August 2 2007, Nikolay Davydenko plays against Martin Vassallo Arguello in an official ATP (Association of Tennis Professionals) tournament in Poland. During this match, Davydenko was ranked fourth in the world rankings, while Arguello was ranked 87th. Meanwhile, eleven bettors of whom nine were from Russia, betted millions of dollars against Davydenko. So they thought Arguello would win the match. First set went 6-2 in advantage of Davydenko, but then in the second set he suddenly got injured and retired from the match. 

Match fixing

The big question we are trying to answer here is whether Davydenko was involved in match fixing or not. At first sight it seems very suspicious to win the first set fairly easy and then suddenly being injured in the second set. So the betting organisation where the bets were placed, Betfair, alerted the ATP, which is the governing body of the men’s professional tennis scene. They launched an investigation into this match, which lasted more than a year. This was the longest investigation the ATP has ever done in the name of match fixing. Eventually, Davydenko and Arguello were cleared of wrongdoing due to lack of evidence.

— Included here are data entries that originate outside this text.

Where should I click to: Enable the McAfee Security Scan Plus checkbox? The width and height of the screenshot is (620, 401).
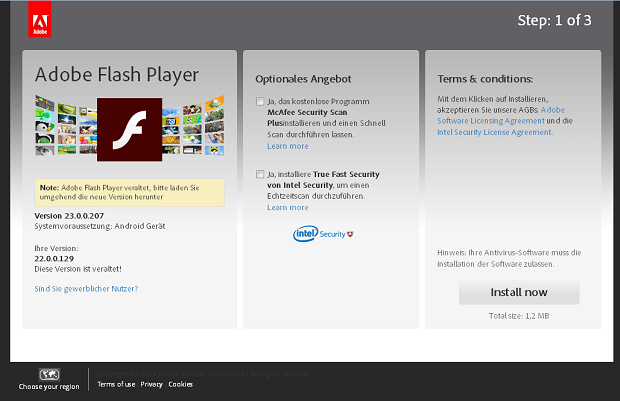coord(260,102)
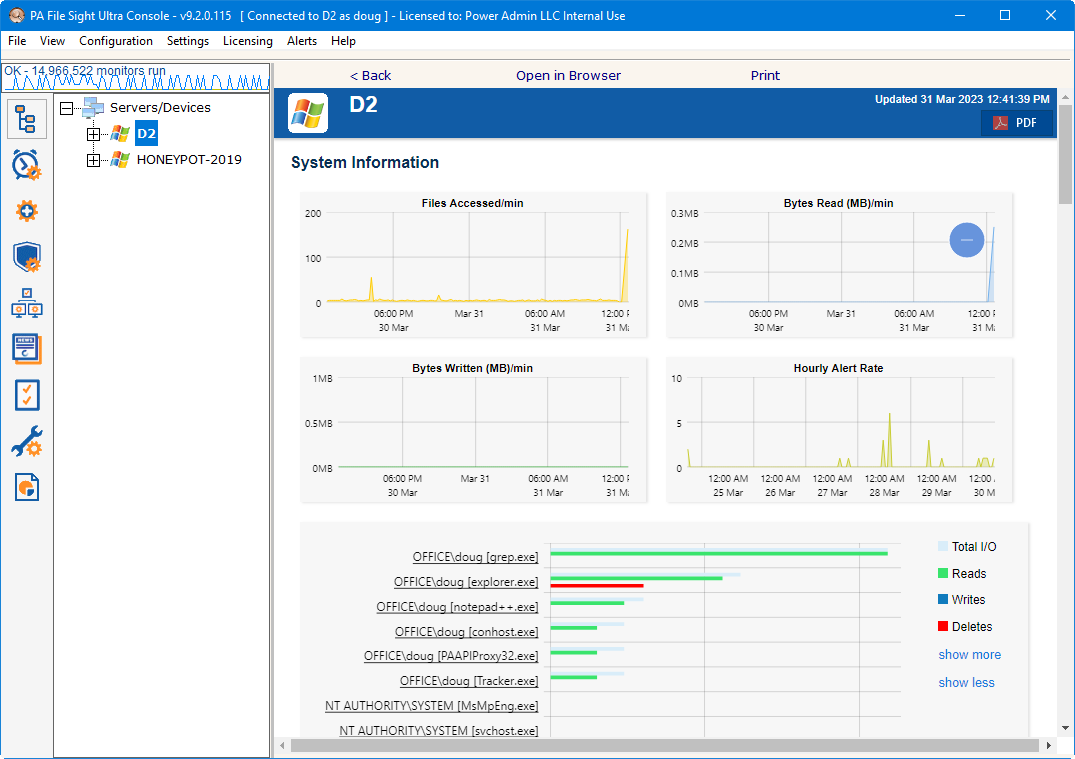Open the Configuration menu
This screenshot has height=759, width=1075.
116,41
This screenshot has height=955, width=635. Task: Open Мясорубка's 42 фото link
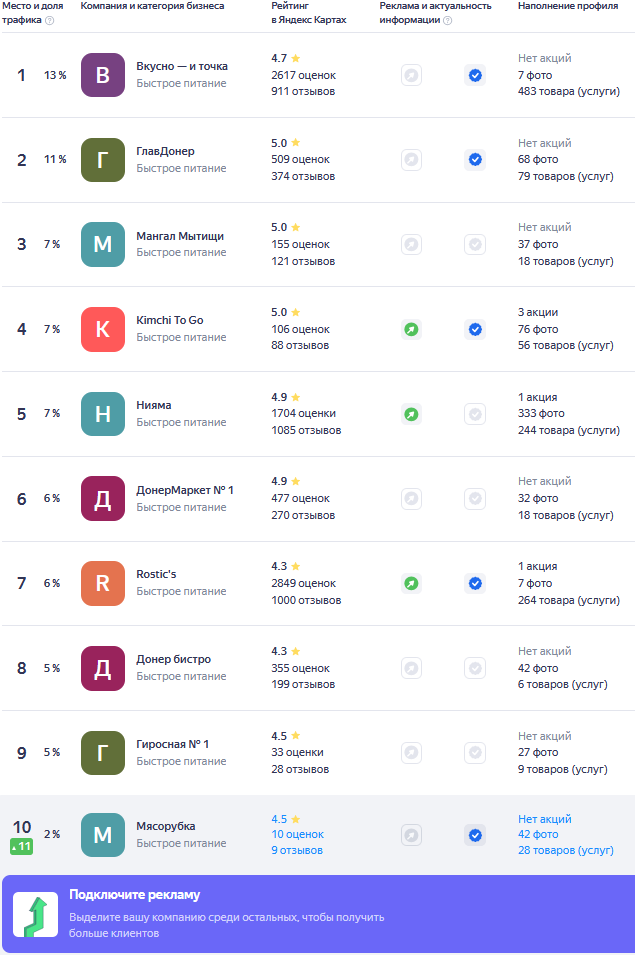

Match fixing in tennis is something you may have heard about. It is the third most bet upon sport in the world. The reason for this, is the fact that there are a lot of tennis matches in one year. There are 126 tournaments every year, in which singles, doubles and mixed matches are played. Assuming every tournament has seven rounds, including finals, with 128 players and looking only at the singles, you will have a total of 127 matches. In this example we are actually looking at a Grand Slam. There are four Grand Slams during the course of a year and is one of the most prestigious tournaments to compete in. Taking this into account, if we only looked at how many Grand Slam singles there are in one year, we come to a staggering 508 matches. Note that these are only men’s matches, when we take into account in the women’s matches we have even more matches.

Algorithms and the markov model

Bets can be placed on all these matches and there is also another kind of fixing to which this sport is very vulnerable. It is called “spot fixing” and it basically means that you can place a bet on every single point. People like Elihu Feustel, a quantitative analyst, even made an algorithm to determine on who he has to bet to ensure the optimal payout. William Knottenbelt, an associate professor in computing at London’s Imperial College, co-wrote an algorithm that would have made a 3.8 percent return on bet on 2173 matches in 2011. 

These kinds of algorithms are based on various models. One model that can be used is the markov model. Every match has the same layout. Usually a match is won by winning two or three sets. A set is won by winning six games and a game is won by winning four points. The point system in tennis can be described in the following Markov chain, assuming that the probability that you win a point is p and your opponent winning a point is 1-p. To actually determine whether spot fixing played a role is very difficult when we look at this chain. This is because there are too many factors that play a role in winning a point and deliberately losing a point does not give you a big disadvantage when you are, for example, 40-0 in front.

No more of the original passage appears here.